* _Text section_:
════════════════
Tag Archives: classics

A Few Classics That Are Not Hard to Read

Classics are usually heavy reading. Even if they’re short, the language is unfamiliar enough that they take a long time to get through. But every once in a while you find one that surprises you, and here are three that surprised me.

Note: I’m not including any classics described as ‘children’s literature’ in this list.

'Around the World in Eighty Days' by Neuville and Benett 22
Around the World in Eighty Days, by Jules Verne

I just really enjoyed the very punctual and methodical Phileas Fogg racing around the world with his comic French servant, Passepartout. They get into preposterous adventures of all sorts, some of which strain believability but are incredibly fun to read. It gives a wonderful picture of travel before airplanes were invented, with railroads and steamboats. Verne is known as a science fiction author, but this was a contemporary novel for him—and so for us it’s a nice view in on the past. Also, I loved the sudden revelation of Fogg’s tender side in the end.
════════════════
* _Recorded data_:
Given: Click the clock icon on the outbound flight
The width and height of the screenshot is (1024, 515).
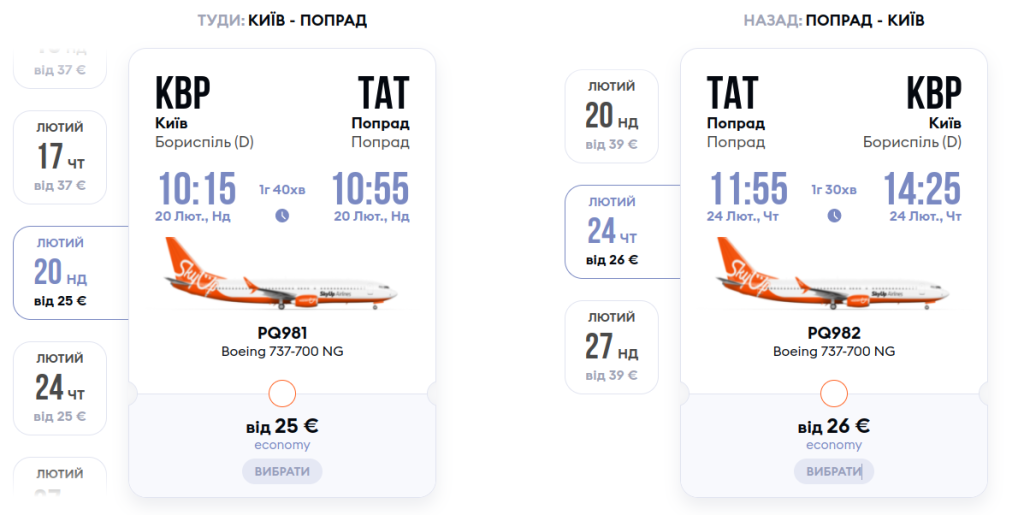Looking at the screenshot, I should [x=282, y=215].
════════════════
* _Tasks_:
[1] Quote the blog post on easy-to-read classics word for word, between "A Few Classics" and "that surprised me.", inclusive.
[2] Pick up the blog post about classics that are not hard to read right after its last sentence and keep writing.

* _Answers to the exercise_:
[1]
A Few Classics That Are Not Hard to Read

Classics are usually heavy reading. Even if they’re short, the language is unfamiliar enough that they take a long time to get through. But every once in a while you find one that surprises you, and here are three that surprised me.

[2]
As a side note, Jules Verne’s novels have historically received poor English translations, which led him to have a higher reputation in his native France than in the English-speaking world. This is the only sample of his work I’ve read, but I quite enjoyed him. In addition, I’ve noticed publishers give this novel nonsensical cover pages – one edition had a hot air balloon, but hot air balloons failed to appear in the story. Another recent edition has a daredevil racing in an old-fashioned car, but this does not happen in the novel either.

A Christmas Carol, by Charles Dickens

This remains the only Dickens novel I’ve read cover to cover. It’s short, so Dickens’ verbosity won’t put you off. The plot is easy enough to follow. I actually read it because I knew nothing about the plot and wanted to find out what this Christmas carol business everyone always went on about at Christmastime was all about, but I’ve reread it since without boredom. I’ve heard complaints about the opening paragraphs, where Dickens goes on about different types of nails and why the doornail should not be considered the ‘deadest’ type of nail out there, but personally I found it humorous. If you find it tedious, it’s a short novel, so it’s soon over and the rest of the plot begins!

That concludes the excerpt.